Tantos siglos compartiendo bocas, dando impulso al habla, hermanando, y me quedo solo aquí, boyando en gerundio, sin saber cómo continuar mi existencia colectiva. ¿Acaso puedo satisfacer el mero impulso de la infusión de todos aquellos que han buscado en mí la animosidad del encuentro, ahora obligados a no compartirme? Quizá ya adivinan mi origen vegetal, pero mi designio es humano: reunir, convidar. Hace más de quinientos años, cuando los nativos guaraníes utilizaban las hojas del árbol, me consideraron bosque transformado en culto. Ni los conquistadores que arrasaron con tantas culturas, quedándose con lo mejor e imponiendo sus costumbres -acostumbrados a hacerlo-, pudieron deshacer mi influencia. Creo que conseguí infiltrarme en la historia para sostener la alternancia, la mixtura, e incluso, la igualdad. Todo ello apaciguando sedes, alentando al cansado; de sabores varios: amargo o azucarado, con canela, cascaras de cítricos o yuyos. Los jesuitas quedaron sorprendidos ante mis atributos, introduciéndome con variaciones; “té de los jesuitas” me llamaron. Y aun en aquellos tiempos, nunca fue peor que los que acontecen. Hoy, mi naturaleza convidante está siendo cercenada, ya no puedo regocijarme entre sonrisas, detenerme con un “gracias”.

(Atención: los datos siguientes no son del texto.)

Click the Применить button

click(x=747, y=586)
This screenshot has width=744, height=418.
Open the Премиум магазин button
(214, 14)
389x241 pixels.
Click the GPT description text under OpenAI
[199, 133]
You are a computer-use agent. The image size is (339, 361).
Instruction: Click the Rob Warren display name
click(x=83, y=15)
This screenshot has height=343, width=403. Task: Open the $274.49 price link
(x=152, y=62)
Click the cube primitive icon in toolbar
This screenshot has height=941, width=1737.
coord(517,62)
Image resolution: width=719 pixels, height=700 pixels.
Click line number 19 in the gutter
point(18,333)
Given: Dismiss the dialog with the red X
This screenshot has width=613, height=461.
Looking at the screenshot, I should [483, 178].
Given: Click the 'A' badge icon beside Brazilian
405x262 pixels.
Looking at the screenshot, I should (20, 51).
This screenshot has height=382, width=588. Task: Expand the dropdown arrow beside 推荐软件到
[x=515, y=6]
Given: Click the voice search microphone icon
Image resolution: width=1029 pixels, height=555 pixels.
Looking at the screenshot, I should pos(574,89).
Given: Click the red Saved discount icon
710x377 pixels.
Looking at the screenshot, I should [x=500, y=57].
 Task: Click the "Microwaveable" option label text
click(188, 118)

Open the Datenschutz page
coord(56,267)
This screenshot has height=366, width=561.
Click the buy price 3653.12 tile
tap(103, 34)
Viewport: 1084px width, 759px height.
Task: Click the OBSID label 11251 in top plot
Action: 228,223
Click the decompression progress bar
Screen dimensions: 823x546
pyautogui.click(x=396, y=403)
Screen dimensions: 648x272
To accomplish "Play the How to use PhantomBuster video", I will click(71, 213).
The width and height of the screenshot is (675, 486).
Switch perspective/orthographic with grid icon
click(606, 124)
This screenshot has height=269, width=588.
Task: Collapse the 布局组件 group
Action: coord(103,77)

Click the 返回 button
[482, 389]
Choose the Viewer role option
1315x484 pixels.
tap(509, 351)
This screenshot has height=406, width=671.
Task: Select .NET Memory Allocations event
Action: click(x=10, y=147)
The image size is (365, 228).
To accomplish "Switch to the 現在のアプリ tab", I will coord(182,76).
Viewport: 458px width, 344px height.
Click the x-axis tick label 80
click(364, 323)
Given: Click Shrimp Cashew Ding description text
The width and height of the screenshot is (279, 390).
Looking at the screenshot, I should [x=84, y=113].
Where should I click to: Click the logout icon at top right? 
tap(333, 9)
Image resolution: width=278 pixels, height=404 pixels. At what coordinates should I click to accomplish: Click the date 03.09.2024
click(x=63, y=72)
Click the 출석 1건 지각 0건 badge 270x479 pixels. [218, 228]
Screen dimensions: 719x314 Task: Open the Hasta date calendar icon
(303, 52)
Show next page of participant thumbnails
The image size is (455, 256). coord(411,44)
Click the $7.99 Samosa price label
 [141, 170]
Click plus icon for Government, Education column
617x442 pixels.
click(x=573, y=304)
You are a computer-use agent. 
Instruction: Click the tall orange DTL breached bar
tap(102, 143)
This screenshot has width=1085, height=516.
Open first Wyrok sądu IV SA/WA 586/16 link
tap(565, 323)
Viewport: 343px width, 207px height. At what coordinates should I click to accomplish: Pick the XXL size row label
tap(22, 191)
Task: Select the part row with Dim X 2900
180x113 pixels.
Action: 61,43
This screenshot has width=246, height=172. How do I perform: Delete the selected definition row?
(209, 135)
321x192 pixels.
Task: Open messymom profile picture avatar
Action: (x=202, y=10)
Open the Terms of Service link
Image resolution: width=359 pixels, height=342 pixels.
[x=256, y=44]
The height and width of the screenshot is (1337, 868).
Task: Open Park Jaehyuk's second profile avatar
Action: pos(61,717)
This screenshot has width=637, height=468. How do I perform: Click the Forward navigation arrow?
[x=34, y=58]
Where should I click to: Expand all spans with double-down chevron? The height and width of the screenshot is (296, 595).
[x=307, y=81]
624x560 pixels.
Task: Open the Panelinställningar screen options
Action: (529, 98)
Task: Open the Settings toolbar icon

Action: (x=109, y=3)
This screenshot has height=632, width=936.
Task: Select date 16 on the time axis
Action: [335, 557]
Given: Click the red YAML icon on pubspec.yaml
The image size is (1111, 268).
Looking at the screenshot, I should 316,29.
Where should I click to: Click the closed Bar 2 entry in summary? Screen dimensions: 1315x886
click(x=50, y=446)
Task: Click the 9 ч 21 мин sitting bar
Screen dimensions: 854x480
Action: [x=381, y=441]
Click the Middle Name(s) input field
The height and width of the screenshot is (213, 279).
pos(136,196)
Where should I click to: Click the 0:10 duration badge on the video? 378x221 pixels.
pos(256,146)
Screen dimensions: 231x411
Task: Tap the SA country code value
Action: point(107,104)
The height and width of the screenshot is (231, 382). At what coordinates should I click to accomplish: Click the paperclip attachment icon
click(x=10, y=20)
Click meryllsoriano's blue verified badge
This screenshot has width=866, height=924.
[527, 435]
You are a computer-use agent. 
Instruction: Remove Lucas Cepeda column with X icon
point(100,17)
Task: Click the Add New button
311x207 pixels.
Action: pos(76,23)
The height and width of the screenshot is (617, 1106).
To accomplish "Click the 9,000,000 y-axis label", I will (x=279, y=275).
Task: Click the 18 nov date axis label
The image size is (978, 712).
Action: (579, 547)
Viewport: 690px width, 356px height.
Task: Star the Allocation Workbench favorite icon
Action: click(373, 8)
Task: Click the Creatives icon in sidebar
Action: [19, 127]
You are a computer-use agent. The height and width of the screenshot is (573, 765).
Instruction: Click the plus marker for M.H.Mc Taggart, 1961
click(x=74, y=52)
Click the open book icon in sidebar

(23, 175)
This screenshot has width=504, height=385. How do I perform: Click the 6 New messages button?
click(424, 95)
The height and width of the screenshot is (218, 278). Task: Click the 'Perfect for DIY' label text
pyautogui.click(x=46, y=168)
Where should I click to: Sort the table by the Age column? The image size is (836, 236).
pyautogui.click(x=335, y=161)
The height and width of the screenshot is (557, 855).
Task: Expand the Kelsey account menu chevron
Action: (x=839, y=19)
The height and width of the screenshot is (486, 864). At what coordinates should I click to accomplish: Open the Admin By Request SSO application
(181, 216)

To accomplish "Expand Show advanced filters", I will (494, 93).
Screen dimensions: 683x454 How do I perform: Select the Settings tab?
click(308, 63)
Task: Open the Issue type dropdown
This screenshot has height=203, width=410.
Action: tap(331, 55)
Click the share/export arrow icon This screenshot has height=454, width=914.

Recuerdo cuando Andrés Guacurari, caudillo guaraní misionero, me volvió popular fomentando la producción y distribución de la yerba. Claro que ahí comenzó a fluctuar mi identidad entre las dos orillas. Guasurari ( Guazurarí o Guacurari) fue uno de los más fieles colaboradores de Artigas quien lo adoptó como hijo, dándole hasta su apellido y de su nacimiento obtuve la fecha de mi conmemoración: el 30 de noviembre.
Fueron tiempos de riqueza emocional. Humanamente aunados, ¡hasta las diferencias se cebaban! Ni siquiera con las ornamentaciones -que agradezco, por supuesto-, pudieron volverme exclusivo. Me hicieron de plata, con incrustaciones en oro; pagaban por mis envases fortunas, me convertí en objeto de culto de la aristocracia porteña, pero nada me quitaba la posibilidad de ofrecerme en tiernas calabazas.
Me resisto a la infusión solitaria. No tengo nada que envidiarle al té victoriano ni a los brindis, mi ronda es tan social que no discrimina. Mi ritual es ancestral y genuino, verdaderamente me comparten. Pero este 9 de julio, cuando hasta Google me utiliza de símbolo, estoy solo, porque solo uno puede tomarme.